Mas, apesar das cartas, as violações de direitos humanos continuaram implacáveis. Nos últimos dias de outubro, houve ainda outras prisões. A do ativista Mano Magno que foi interceptado a 200 metros da Assembleia Nacional quando para lá se dirigia com a intenção de ouvir o discurso sobre “O Estado da Nação” proferido pelo vice-presidente Manuel Vicente, em 15 de Outubro, e as prisões de alguns manifestantes em Benguela e Malanje que, no dia 31, andavam em grupo também a “quererem” fazer alguma coisa e, em ambos os casos, o simples querer, uma intenção oculta qualquer, mereceu uma punição severa, conforme relatou o secretário do MPLA em Benguela, onde os 18 manifestantes serão sumariamente julgados no próximo dia 05 de novembro. Acusação: tentativa de manifestação e desobediências às autoridades.

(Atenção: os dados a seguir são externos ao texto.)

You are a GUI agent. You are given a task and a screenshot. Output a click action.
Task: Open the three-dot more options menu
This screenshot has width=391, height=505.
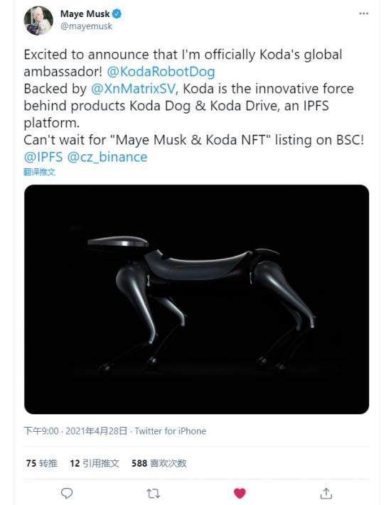click(363, 13)
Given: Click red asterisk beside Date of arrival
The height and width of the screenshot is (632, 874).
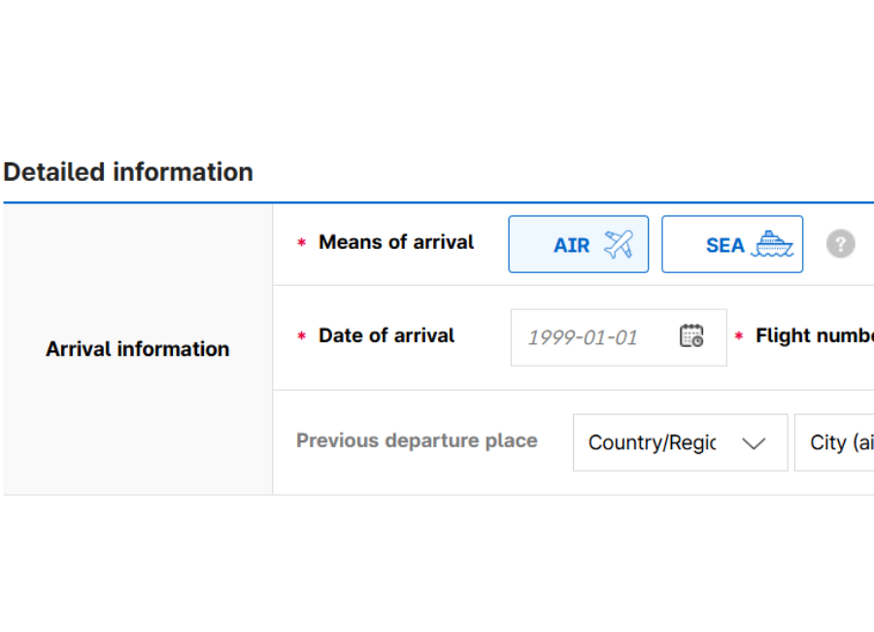Looking at the screenshot, I should click(x=301, y=336).
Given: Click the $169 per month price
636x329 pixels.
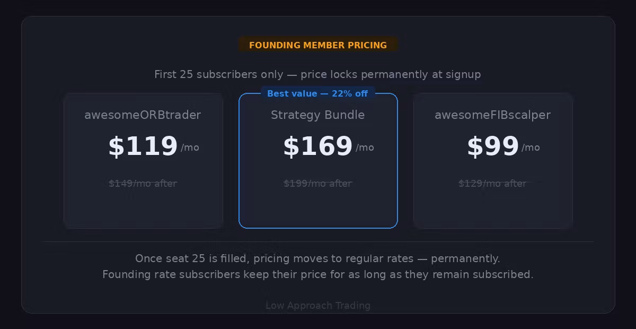Looking at the screenshot, I should (x=317, y=146).
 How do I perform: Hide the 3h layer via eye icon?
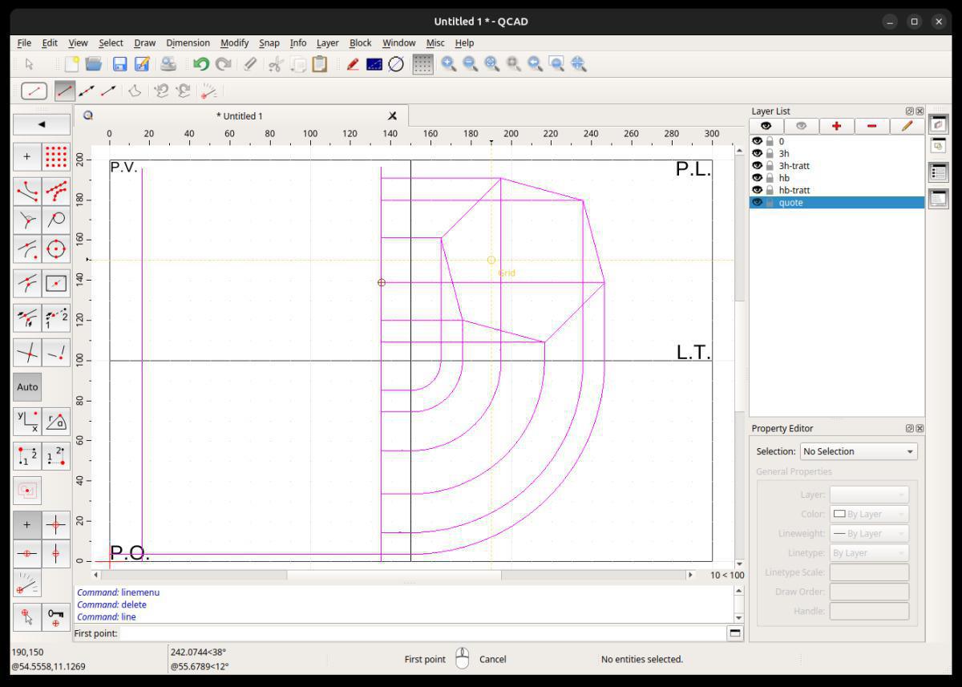[757, 153]
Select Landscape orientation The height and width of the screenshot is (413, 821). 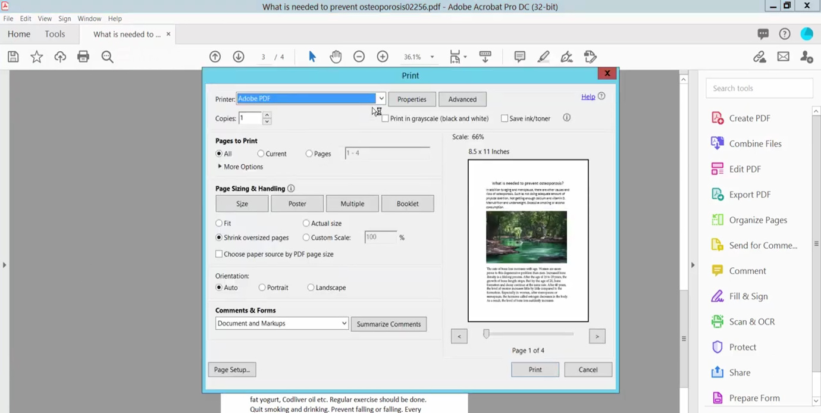[310, 287]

A última carta dos 15 ativistas, datada de 30/10/15, enviada desde o Hospital-prisão São Paulo, onde estão agora todos, inclusive Luaty Beirão que foi transferido no dia 03 de novembro, foi assinada por Nuno Álvaro Dala, Manuel Nito Alves, Arante K. I. Lopes, Nelson D. M. dos Santos e Sedrick de Carvalho denunciando a degradação rápida da saúde dos presos políticos que seguem sem atendimento médico – mesmo estando em um Hospital-prisão – mostrando a deterioração planejada da vida dos detentos que é parte da necropolítica vigente. E tal condição tende a piorar caso sejam condenados no julgamento que começará em 16 de novembro.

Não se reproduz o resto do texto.